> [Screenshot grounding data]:
= = = =
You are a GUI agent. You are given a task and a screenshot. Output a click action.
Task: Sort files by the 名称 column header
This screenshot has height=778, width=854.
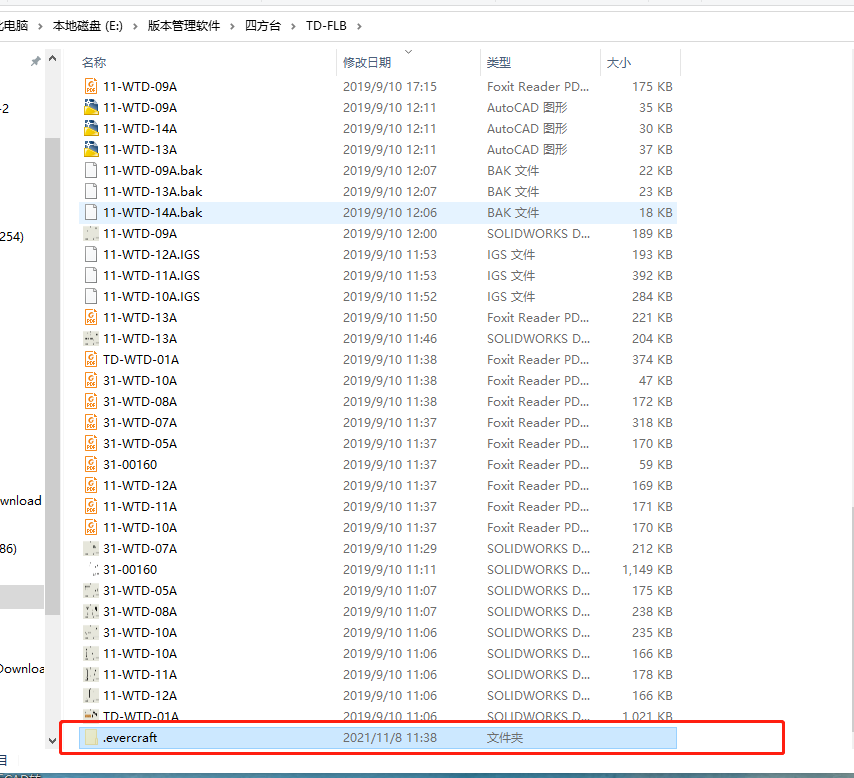tap(94, 62)
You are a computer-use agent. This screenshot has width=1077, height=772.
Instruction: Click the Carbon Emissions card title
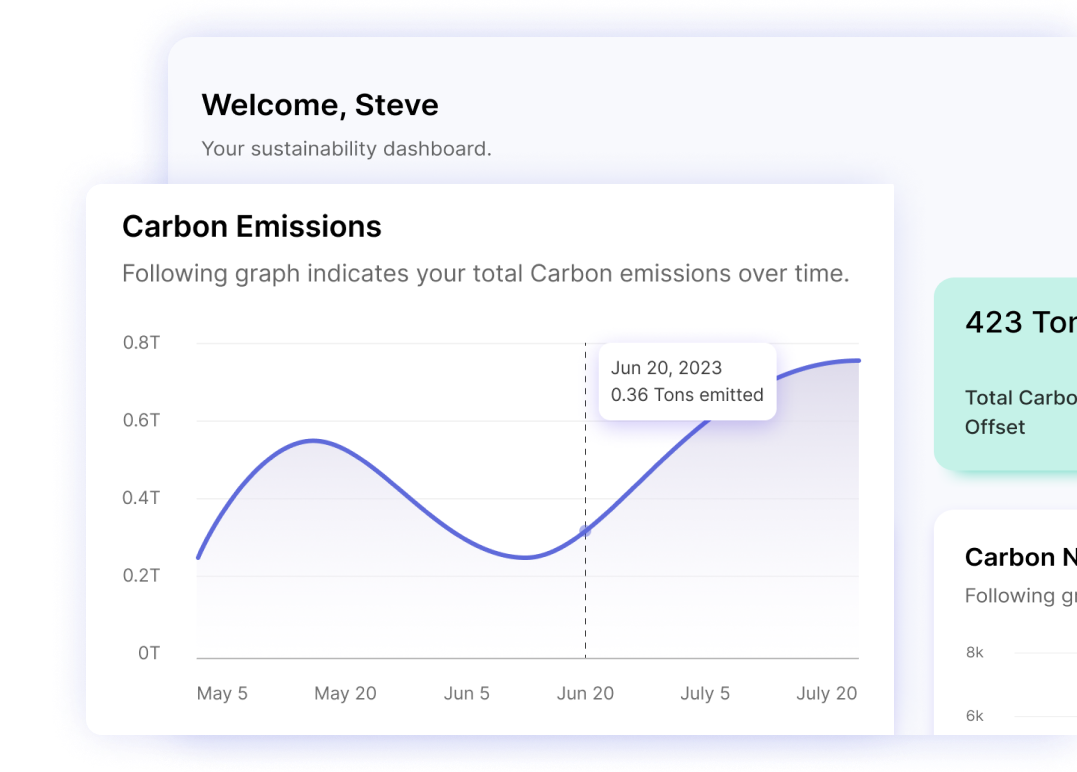pyautogui.click(x=252, y=227)
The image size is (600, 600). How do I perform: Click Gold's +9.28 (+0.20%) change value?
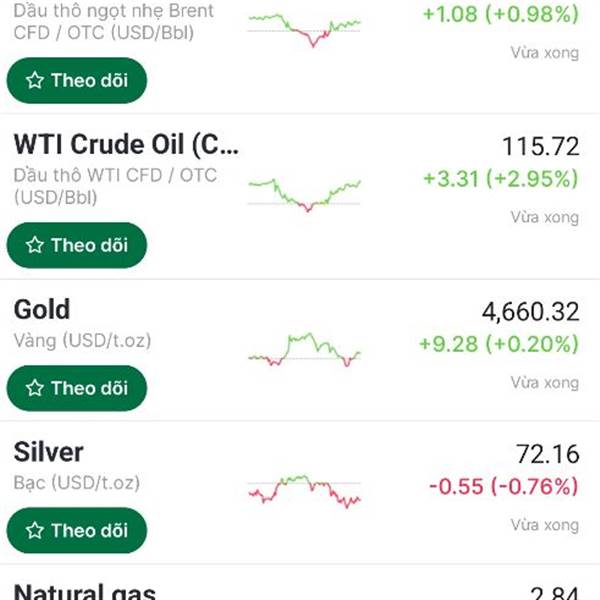pos(500,345)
= = = =
> [Task description]:
Wherever a line in the data above holds the word "agent", copy that line.

> [Expected answer]:
You are a GUI agent. You are given a task and a screenshot. Output a click action.
You are a computer-use agent. This screenshot has width=1077, height=772.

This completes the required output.